Wednesday, July 6, 2016

??? reason for latency....time between some melanoma patients

Melanoma lesions independently acquire T-cell resistance during metastatic latency.  Zhao, Sucker, Horn, et al.  Cancer Res. 2016 Jun 3.
Melanoma often recurs after a latency period of several years, presenting a T cell-edited phenotype that reflects a role for CD8+ T cells in maintaining metastatic latency. Here we report an investigation of a patient with multiple recurrent lesions, where poorly immunogenic melanoma phenotypes were found to evolve in the presence of autologous tumor antigen-specific CD8+ T cells. Melanoma cells from two of three late recurrent metastases, developing within a 6-year latency period, lacked HLA class I expression. CD8+ T cell-resistant, HLA class I-negative tumor cells became clinically apparent 1.5 and 6 years into stage IV disease. Genome profiling by SNP arrays revealed that HLA class I loss in both metastases originated from a shared chromosome 15q alteration and independently acquired focal B2M gene deletions. A third HLA class I haplotype-deficient lesion developed in year 3 of stage IV disease that acquired resistance towards dominant CD8+ T cell clonotypes targeting stage III tumor cells. At an early stage, melanoma cells showed a dedifferentiated c-Junhigh/MITFlow phenotype, possibly associated with immunosuppression, which contrasted with a c-Junlow/MITFhigh phenotype of T cell-edited tumor cells derived from late metastases. In summary, our work shows how tumor recurrences after long-term latency evolve toward T cell resistance by independent genetic events, as a means for immune escape and immunotherapeutic resistance.

Basically, this is saying that when these researchers looked at different mets, they found that the individual tumors became resistant by modifying their surface molecule presentation making attack by the existing t-cells ineffective.  How?

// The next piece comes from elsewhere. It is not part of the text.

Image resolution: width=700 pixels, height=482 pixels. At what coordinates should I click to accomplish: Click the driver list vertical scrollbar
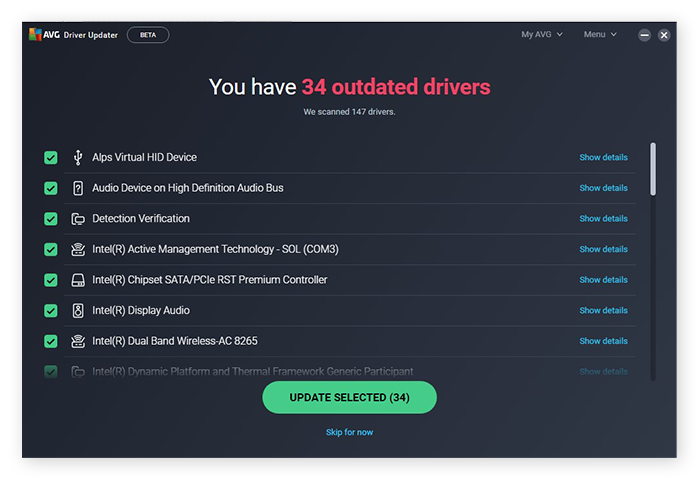[653, 168]
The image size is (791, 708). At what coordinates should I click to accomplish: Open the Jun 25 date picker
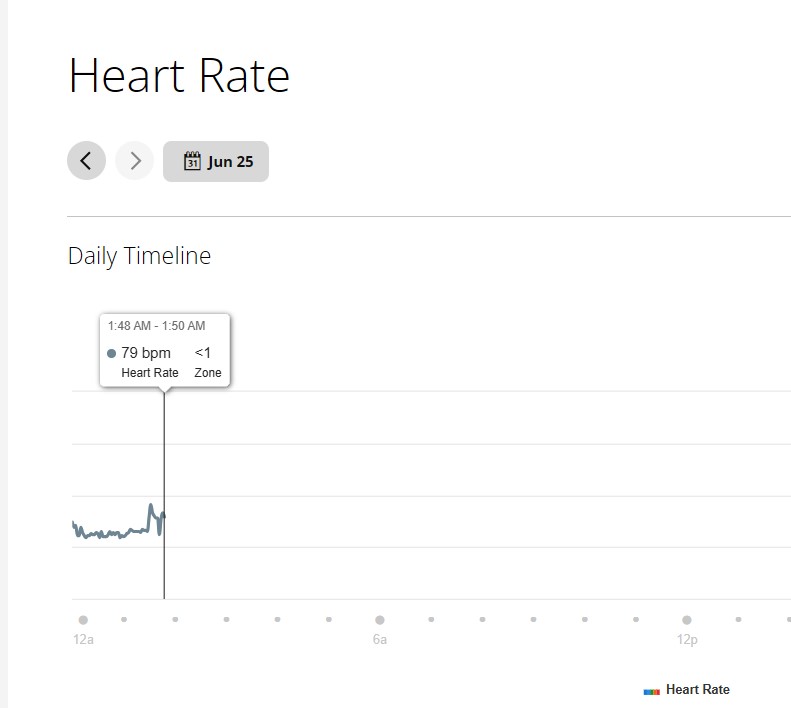click(x=216, y=161)
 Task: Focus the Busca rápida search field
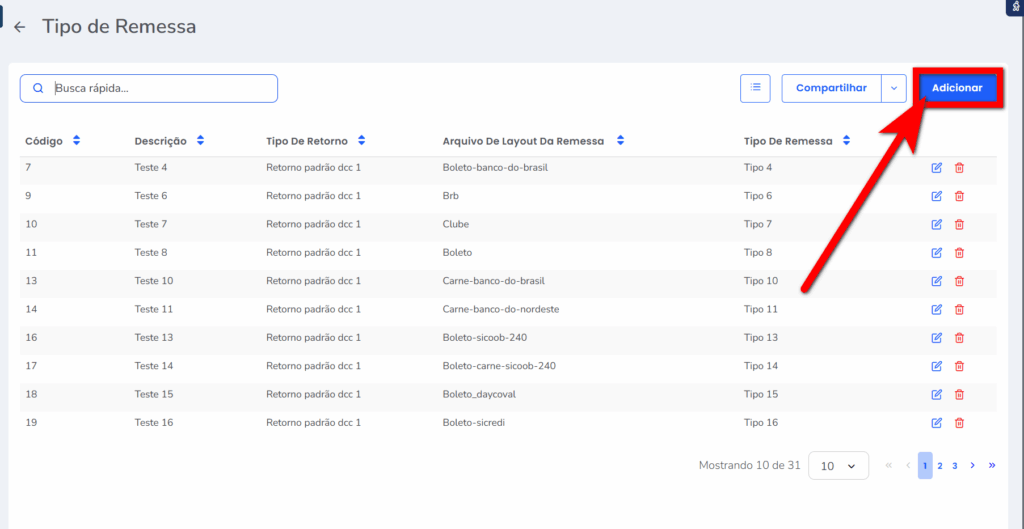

Why? Research like this is coming closer to answers we need in order to figure out what can be done to PREVENT the development of resistance!!!

I was lucky enough to go almost five years between my first cutaneous melanoma (with a positive node - 2003 to late 2007) with no treatment other than surgical excision of the area and nodal basin, as there was none other than interferon.  But in 2007, I was dealing with another cutaneous lesion, no positive nodes.  After another resection of the lesion and that nodal basin - I developed brain and lung mets three years later in 2010.  I have some dear ones who went 7, 10, 15, 17 YEARS between initial lesions and subsequent development of Stage IV melanoma.  What EXACTLY protected us?  What PRECISELY caused the ultimate failure of our immune systems?  These are answers we need to find!!!  I have pondered and researched this before.  I published this in 2012:  What I've been saying about 'indolent melanoma'!

While some of us get lucky with relatively indolent disease, and treatments have improved, too many precious peeps are diagnosed at Stage III or IV and are gone within a couple years, often after trying every treatment out there.  THIS IS NOT OK!  I guess I'll stop and try to settle down...for now. love, c


  1. Wow....not sure how I fit into this but I know I do. Long stretch between recurrence and then bam, the monster woke up. Now I'm real scared. Hopefully this go around eradicates this crap! Good stuff as usual Celeste!! XO


  2. Yes, Joshie!!! It is all pretty crazy. My dear friend Jonathan is one of my 'indolent' peeps. He went many years with nothing post original lesion..then went through hell with ipi multiple times, numerous surgeries, brain zappage, even an ileostomy due to intestinal mets..did an anti-body drug conjugate trial, finally got to take pembro/keytruda...and is now off meds and doing well!!! Another peep has maintained on BRAF/MEK inhibitors for years!!! I have great hope for you, too!!